[Activities]:
[A] From the post on Andrew Marr's history of British journalism, extract the passage that begins at the words "Wednesday, April 27, 2016" and stops after "They're ambulance chasers.".
[B] List every person mentioned by name in the post on Andrew Marr's history of British journalism.

[Document excerpt]:

=== Section Start ===

Wednesday, April 27, 2016

Andrew Marr, My Trade: A Short History of British Journalism
A present from my sister in 2006.  I thought of it again today after seeing some hits on a post from November about the protests at Yale and Mizzou.

I've said for years that we'd be better off if political reporters behaved like they worked for TMZ, but the indignation of the kid journos in Missouri, in their own minds, was righteous indignation. They didn't understand journalism and neither did most of their defenders. Journalists aren't philosophers any more than lawyers are. They're ambulance chasers.

Marr
A rite of passage for all young provincial journalists is known as the death knock — going and knocking on the door of a house which has just lost a family member, preferably in horrific or embarrassing circumstances. At my Newcastle course we were taught the art of charming and sympathizing one's way across the doorstep, and the absolute necessity, while taking notes, of trying to remove, preferably but not necessarily by agreement, any photos of the bereaved from the mantelpiece. The job of getting these stories can be a horrible, soiling experience which puts people off reporting for life. One of my fellow trainees on that course, Fiona Anderson, who now works for the BBC in London, started by reporting for the local paper in Kettering and had a very similar reaction to Christiansen sixty years earlier: 'I had to do one story about an old guy who was decapitated by a lorry, and I told the editor and subs that the police hadn't told his family what happened to him.' She thought the grisly details had been left out of the newspaper, but as soon as she was out of the office, they were put straight back in again; she had to go and 'doorstep' the bereaved family the following morning:
I arrived just after the paperboy had dropped the paper on the mat, and it was all there. His wife was saying, 'But I didn't know that happened' and I ... well, basically, I just made her a cup of tea. Then there was a house fire with three kids in hospital. I think two died overnight and I had to go round and bang on their door the next morning and I felt like a piece of shit. Then one of our printers had a son who was killed in a car crash and again I had to go round . . . it was all too close and I just had to get out.

=== Section End ===

[Entries shown]:
=== Section Start ===

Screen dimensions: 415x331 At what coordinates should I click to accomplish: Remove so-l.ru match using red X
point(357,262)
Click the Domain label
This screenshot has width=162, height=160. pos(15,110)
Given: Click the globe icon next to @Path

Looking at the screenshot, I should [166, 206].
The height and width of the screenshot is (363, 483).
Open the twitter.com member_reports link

=== Section End ===
=== Section Start ===

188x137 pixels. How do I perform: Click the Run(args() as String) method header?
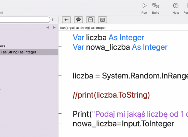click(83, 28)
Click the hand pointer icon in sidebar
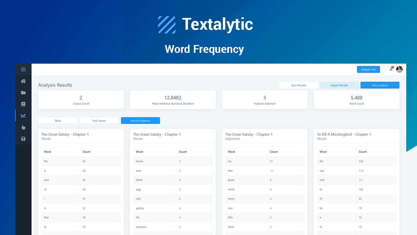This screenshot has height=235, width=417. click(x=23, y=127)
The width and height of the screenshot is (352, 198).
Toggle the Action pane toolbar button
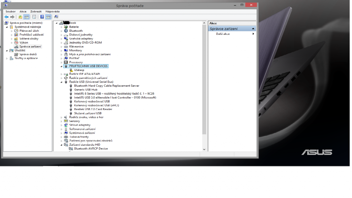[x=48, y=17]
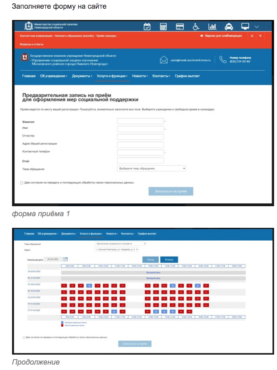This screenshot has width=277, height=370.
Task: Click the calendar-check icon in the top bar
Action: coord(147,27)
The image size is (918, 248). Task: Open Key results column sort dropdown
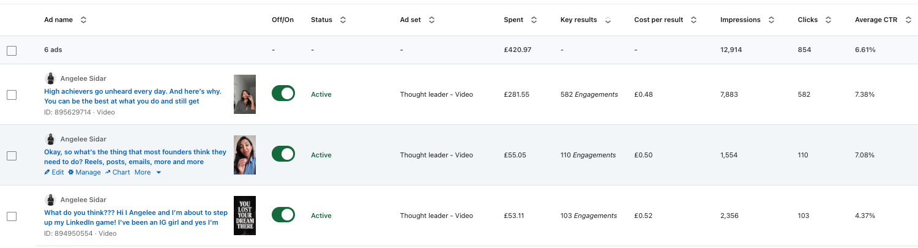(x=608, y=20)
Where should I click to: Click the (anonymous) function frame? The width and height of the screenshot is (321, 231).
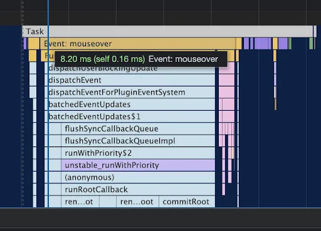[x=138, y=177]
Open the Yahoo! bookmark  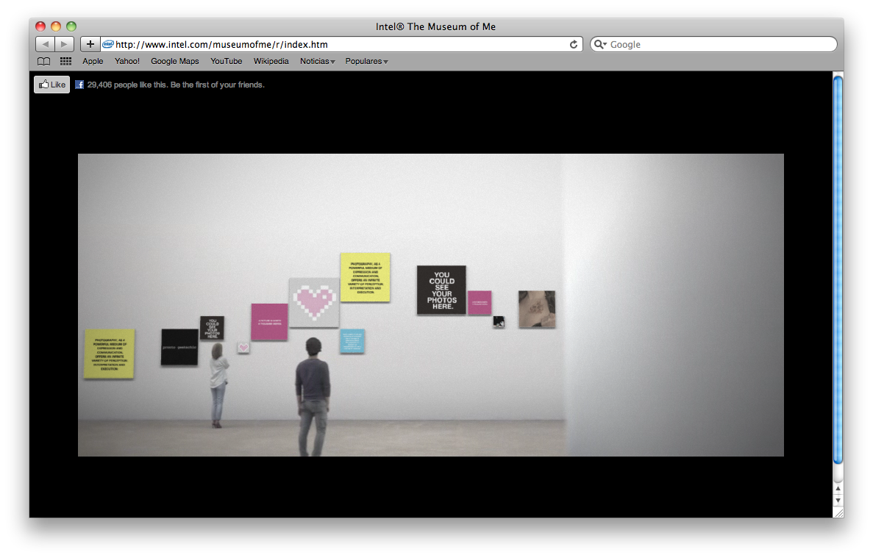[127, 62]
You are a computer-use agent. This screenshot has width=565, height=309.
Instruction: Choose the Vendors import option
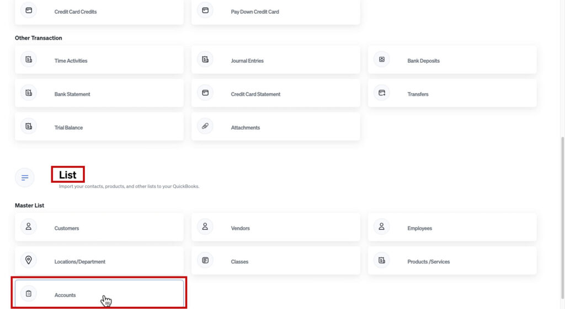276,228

=== Section End ===
=== Section Start ===

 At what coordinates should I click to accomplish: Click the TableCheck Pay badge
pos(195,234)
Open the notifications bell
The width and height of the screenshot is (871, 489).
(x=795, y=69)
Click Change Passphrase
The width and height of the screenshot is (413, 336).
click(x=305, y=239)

=== Section End ===

[Solutions below]:
[A]
Wednesday, April 27, 2016

Andrew Marr, My Trade: A Short History of British Journalism
A present from my sister in 2006.  I thought of it again today after seeing some hits on a post from November about the protests at Yale and Mizzou.

I've said for years that we'd be better off if political reporters behaved like they worked for TMZ, but the indignation of the kid journos in Missouri, in their own minds, was righteous indignation. They didn't understand journalism and neither did most of their defenders. Journalists aren't philosophers any more than lawyers are. They're ambulance chasers.

[B]
Andrew Marr
Fiona Anderson
Christiansen